Steller’s Eider has a range restricted to northern latitudes, where it nests near freshwater tundra ponds but shifts to shallow marine waters once breeding is complete. There are 2 populations of this species, a small Atlantic one that breeds in western Russia and winters in northern Europe and a larger Pacific population that breeds primarily in eastern Siberia and winters in Pacific waters. This small eider is frequently the most common breeding duck in the Arctic Coastal Plain near Barrow, Alaska—its primary breeding area in North America. The larger Russian population nests in coastal tundra and large river deltas. In contrast to the larger eiders that tend to move to deeper water in northern seas during winter, this eider generally inhabits the littoral zone of shallow coastal lagoons and inshore habitats. In North America, few individuals winter south of Alaskan waters.

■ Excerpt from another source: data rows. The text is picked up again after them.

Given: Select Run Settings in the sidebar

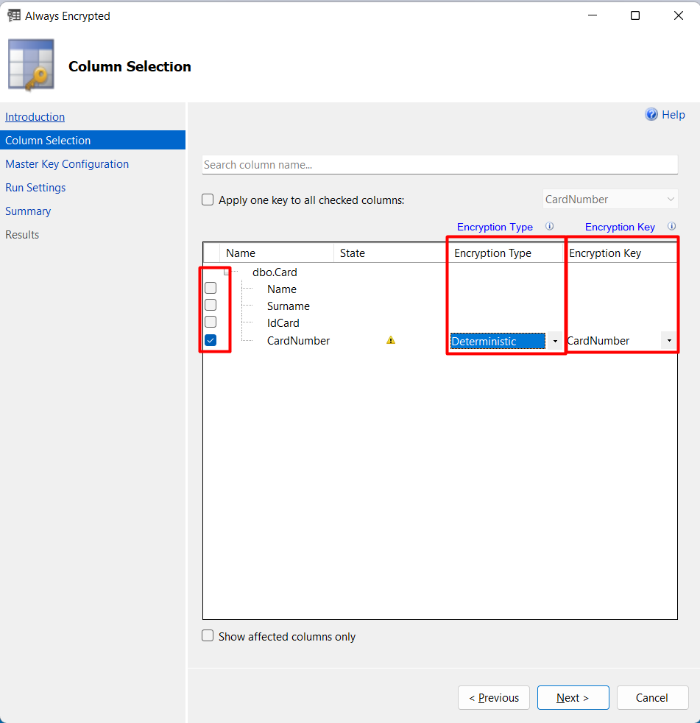Looking at the screenshot, I should tap(35, 188).
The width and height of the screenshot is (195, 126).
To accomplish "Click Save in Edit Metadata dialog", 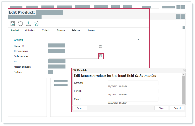I will pyautogui.click(x=162, y=108).
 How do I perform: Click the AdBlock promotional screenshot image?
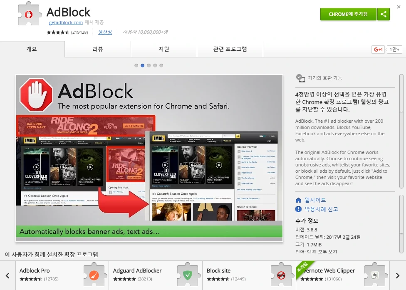(149, 158)
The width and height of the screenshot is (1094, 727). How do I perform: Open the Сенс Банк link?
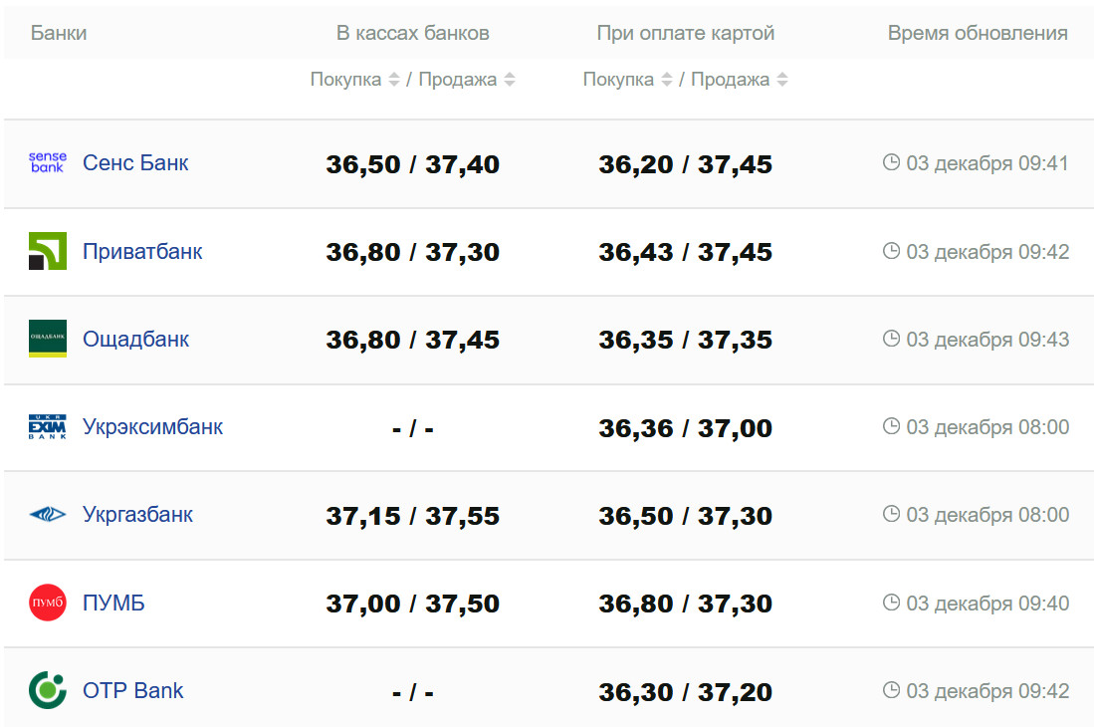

Foods consumed by Steller’s Eider in marine waters include a diverse array of marine organisms (crustaceans, marine worms, gastropods, and mollusks), contrasting with the high consumption of mussels by King (Somateria spectabilis) and Common eiders (S. mollissima). Aggregations of nonbreeding and failed breeders form in northern Europe and in the Pacific from Japan to Alaska beginning as early as July. Well-known large aggregations form along the Alaska Peninsula at Nelson Lagoon in summer and at Izembek Lagoon in fall and again in spring. Many individuals molt at these lagoons, and much of our understanding about wintering Steller’s Eider stems from investigations at these sites. The large numbers of flightless birds that have been banded at Izembek Lagoon, beginning in the 1960s, have provided important information on homing, longevity, survival, and movements.
Concern about declining breeding populations is global. The decline of breeding in Alaska led to listing this population as Threatened in July 1997. Likewise Steller’s Eider was recognized as a Category 3 or “rare” species in the Red Book for the Yakutia Republic in 1987 because of reduced breeding range, declining numbers, and illegal harvest.
Small ephemeral flocks are characteristic on breeding habitats. In contrast, Steller’s Eider is highly social away from the breeding grounds, where it regularly occurs in large flocks, probably as a defensive adaptation to escape large avian predators. The species is noted for synchronous diving, an especially spectacular foraging behavior performed by large groups in late winter before departure to breeding habitats.
Pairs breed in tundra habitats that contain abundant small freshwater ponds often associated with northern river deltas and the Arctic Coastal Plain. Although favored nest sites usually are described as hummocks among tundra ponds with short vegetation dominated by sedges (Carex spp.), lichens, and sometimes willow (Salix spp.), not all nests are on elevated sites. On freshwater breeding habitats, seeds, macroinvertebrates (Chironimidae and Tipulidae) larvae, Eubranchiopoda (fairy and tadpole shrimp) become primary foods. Breeding success appears related to the abundance of brown lemming (Lemmus trimucronatus) at Barrow, AK, because high nest success coincides with high lemming populations.
Compared to many North American diving and dabbling ducks, information on this species is limited. Remote distribution on 2 continents with different governments, cost of logistics in remote areas, and severe environmental conditions during much of the year make investigations and communication among scientists difficult and expensive. Nevertheless investigations on breeding biology by L. Quakenbush, P. Flint, and M. Johnson in Alaska and D. Solovieva in Russia and on survival and homing by P. Flint and C. Dau have added greatly to understanding this poorly studied eider in the late 1990s (Solovieva 1997a, 1997b; Flint and Herzog 1999; Quakenbush and Suydam 1999; Dau et al. 2000; Flint et al. 2000).